Уровень смертности среди рабов часто был высоким, особенно в XVII в., когда число вновь прибывших едва покрывало естественную убыль. В XVIII столетии уровень рождаемости среди рабов значительно вырос, «благодаря вкладу беспорядочных связей солдат и матросов с женщинами-рабынями», как отметил Менцель. Ради этого солдаты и матросы каждый вечер выстраивались в очередь возле ворот невольничьих бараков компании — до самого их закрытия в 9 часов вечера. Некоторые из современных историков придерживаются мнения, будто «цветное население» района мыса Доброй Надежды произошло исключительно от этого временного и беспутного элемента общества, и далее утверждают, что ни бюргеры, ни буры не позволяли себе смешиваться с цветными женщинами, будь те рабынями или свободными. В свете множества тщательно задокументированных свидетельств обратного такие утверждения выглядят более чем несостоятельно. Издававшиеся один за другим в Капстаде правительственные указы осуждали тех «безответственных людей, как из числа служащих компании в гарнизоне городской крепости, так и свободных поселенцев или жителей этого места» за открытое сожительство с цветными женщинами или рабынями, производившее на свет незаконнорожденных, которые «заполонили жилища как рабов компании, так и частных владельцев». Некоторые из таких негодяев, в том числе некоторые бюргеры Кейптауна, «не стеснялись признать в письменной форме, что они являлись отцами детей, зачатых подобным образом». Хуже того, в 1681 г. власти обнаружили, что некоторые солдаты и бюргеры еженедельно, по воскресным утрам, устраивали сексуальные оргии с женщинами-рабынями в невольничьем бараке компании, «раздеваясь донага и отплясывая вместе с ними у всех на глазах». Правонарушителям грозили суровые наказания, такие как порка и клеймение, однако очевидно, что подобное кровосмешение продолжалось и в XVIII в., хотя и с большей осмотрительностью.

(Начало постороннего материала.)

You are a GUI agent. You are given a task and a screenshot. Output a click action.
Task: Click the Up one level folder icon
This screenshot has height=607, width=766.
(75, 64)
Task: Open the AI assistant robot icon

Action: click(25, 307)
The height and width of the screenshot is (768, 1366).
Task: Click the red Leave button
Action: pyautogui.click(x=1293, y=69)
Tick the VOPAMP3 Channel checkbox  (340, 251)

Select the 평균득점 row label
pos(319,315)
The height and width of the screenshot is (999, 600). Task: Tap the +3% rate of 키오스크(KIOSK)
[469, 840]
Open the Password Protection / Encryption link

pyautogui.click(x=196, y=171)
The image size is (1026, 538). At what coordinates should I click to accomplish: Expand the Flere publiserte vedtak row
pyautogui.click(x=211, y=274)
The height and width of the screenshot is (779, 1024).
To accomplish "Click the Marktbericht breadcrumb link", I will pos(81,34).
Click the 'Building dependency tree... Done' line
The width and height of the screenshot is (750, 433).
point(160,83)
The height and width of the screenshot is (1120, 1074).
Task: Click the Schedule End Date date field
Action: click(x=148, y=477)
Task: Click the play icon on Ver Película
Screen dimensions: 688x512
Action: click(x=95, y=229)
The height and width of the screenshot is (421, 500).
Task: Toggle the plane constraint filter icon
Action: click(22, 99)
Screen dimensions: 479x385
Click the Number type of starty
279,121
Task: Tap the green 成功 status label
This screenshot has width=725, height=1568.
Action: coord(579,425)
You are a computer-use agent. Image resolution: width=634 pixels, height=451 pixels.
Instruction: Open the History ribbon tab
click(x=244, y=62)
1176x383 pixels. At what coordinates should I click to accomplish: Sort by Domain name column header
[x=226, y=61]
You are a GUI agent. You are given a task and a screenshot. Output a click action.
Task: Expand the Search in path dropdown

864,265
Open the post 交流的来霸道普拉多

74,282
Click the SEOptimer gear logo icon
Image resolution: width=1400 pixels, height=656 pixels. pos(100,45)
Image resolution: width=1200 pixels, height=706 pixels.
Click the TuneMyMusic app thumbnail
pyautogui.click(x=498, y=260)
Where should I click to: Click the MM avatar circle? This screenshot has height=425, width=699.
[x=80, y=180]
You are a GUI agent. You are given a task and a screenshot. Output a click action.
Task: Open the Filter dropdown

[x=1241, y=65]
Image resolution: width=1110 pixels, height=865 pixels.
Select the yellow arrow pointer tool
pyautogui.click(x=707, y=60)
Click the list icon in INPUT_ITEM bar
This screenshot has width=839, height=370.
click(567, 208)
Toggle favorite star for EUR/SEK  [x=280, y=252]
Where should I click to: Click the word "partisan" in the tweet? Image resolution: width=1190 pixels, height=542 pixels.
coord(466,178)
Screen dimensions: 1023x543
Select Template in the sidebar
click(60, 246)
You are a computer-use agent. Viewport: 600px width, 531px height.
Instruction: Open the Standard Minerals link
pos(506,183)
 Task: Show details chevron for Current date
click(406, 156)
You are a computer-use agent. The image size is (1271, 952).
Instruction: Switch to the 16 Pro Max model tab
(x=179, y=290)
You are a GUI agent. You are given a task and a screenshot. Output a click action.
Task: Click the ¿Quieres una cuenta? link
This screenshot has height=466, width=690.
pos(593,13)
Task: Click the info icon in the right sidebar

Менцель повествует, что у сыновей-подростков бюргеров нередко имелись дома красивые девушки-рабыни с ребенком, и, хотя отцовство этих незаконнорожденных в то время редко признавалось, «подобные связи не считались чем-то особо предосудительным. Девушку безжалостно обвиняют в распутстве, и ей грозит суровое наказание, если она раскроет, кто виновен в случившемся; более того, ее подкупают, дабы она взвалила вину на кого-нибудь другого. По правде говоря, такая тактика приносит мало пользы; рабы из ее окружения знают, что произошло на самом деле, и история выходит наружу. Однако это не имеет никакого значения — никто не беспокоится о том, чтобы дать делу дальнейший ход. Было бы невероятно сложно что-либо доказать, а кроме того, подобный проступок, по мнению общества, вполне простителен. Это никак не вредит будущему молодого человека; его эскапада — всего лишь способ развлечься, и такого называют парнем, показавшим, чего он стоит».
То же самое творилось и на фермах, и, если верить Тунбергу (а он достоин доверия), дочери буров порой беременели от черных рабов своих отцов. «В таких случаях, принимая во внимание круглую сумму приданого, муж для девушки чаще всего находится, но раба отсылают в другую часть страны». В Капстаде считалось в порядке вещей, когда рабовладелец разрешал одной из своих рабынь сожительствовать с европейцем, то есть жить как муж и жена. Некоторых детей от таких союзов крестили и отпускали на волю, но в большинстве случаев «плод следовал за чревом». У многих детей, родившихся у женщин-рабынь в невольничьем бараке компании, имелись белые отцы, «с которыми они часто имеют разительное сходство», как свидетельствовал Мендель. Рожденные в Капской колонии потомки белых отцов и матерей — рабынь составляли класс рабов, которых во второй половине XVIII в. более всего предпочитали бюргеры и буры. Как и в других рабовладельческих обществах, например в Бразилии и Суринаме, стандартный расовый набор состоял из белого владельца фермы, надсмотрщика — метиса или мулата и черных рабов.